** Source data **
+++
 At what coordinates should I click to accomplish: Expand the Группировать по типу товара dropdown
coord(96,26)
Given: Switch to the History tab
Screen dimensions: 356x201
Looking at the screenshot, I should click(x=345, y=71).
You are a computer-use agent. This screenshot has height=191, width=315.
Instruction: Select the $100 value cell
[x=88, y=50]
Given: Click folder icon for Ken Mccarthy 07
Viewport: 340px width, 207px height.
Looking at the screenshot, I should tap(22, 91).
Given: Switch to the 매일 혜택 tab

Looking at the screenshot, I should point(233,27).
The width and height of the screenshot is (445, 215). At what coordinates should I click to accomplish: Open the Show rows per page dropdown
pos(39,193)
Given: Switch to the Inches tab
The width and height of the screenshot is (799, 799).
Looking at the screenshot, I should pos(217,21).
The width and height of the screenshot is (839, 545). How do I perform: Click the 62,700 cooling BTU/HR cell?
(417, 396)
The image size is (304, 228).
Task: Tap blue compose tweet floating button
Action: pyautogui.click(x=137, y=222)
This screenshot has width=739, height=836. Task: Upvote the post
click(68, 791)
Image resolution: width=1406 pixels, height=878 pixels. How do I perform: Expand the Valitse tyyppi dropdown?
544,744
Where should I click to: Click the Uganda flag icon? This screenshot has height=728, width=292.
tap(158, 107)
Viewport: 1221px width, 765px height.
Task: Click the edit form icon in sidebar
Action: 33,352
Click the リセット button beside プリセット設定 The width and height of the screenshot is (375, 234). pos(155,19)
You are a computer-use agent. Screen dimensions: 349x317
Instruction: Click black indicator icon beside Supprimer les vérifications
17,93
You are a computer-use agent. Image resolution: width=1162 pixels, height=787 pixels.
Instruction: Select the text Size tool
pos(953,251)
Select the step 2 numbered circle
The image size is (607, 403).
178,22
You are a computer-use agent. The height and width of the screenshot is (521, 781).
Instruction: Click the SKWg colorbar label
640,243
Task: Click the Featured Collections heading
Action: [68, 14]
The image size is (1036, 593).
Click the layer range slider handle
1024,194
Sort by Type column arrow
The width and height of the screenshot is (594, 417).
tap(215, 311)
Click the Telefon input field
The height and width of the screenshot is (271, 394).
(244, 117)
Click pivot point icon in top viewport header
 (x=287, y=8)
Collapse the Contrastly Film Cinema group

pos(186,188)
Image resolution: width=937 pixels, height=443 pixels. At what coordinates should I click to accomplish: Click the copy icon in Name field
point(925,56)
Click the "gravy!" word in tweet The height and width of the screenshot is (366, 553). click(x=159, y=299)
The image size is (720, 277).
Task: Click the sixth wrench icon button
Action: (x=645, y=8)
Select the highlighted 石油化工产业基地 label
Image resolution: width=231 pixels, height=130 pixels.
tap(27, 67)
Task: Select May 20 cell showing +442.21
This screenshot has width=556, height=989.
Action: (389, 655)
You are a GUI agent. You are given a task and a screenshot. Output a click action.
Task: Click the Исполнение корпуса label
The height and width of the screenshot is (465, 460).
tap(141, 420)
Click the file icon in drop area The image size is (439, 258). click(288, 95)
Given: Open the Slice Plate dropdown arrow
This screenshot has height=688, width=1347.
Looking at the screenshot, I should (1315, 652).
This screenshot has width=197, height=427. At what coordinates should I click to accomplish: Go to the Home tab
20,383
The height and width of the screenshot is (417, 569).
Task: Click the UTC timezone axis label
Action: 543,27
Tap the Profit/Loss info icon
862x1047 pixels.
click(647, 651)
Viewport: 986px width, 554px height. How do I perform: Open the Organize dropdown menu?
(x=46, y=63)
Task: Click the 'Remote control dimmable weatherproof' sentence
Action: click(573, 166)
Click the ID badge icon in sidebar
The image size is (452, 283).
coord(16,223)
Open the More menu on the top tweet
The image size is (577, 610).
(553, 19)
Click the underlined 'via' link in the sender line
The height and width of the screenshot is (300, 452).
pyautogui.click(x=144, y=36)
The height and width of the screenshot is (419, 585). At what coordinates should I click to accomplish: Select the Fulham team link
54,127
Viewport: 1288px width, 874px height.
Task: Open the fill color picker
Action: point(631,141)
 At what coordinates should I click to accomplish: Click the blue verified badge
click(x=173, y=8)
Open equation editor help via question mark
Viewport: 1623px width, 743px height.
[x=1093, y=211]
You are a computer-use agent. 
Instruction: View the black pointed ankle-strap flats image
+++
** What to produce **
Out of the records, collect only those lines that contain the string "arrow".

** Completed task **
Sort by Type column arrow
Given: Open the Slice Plate dropdown arrow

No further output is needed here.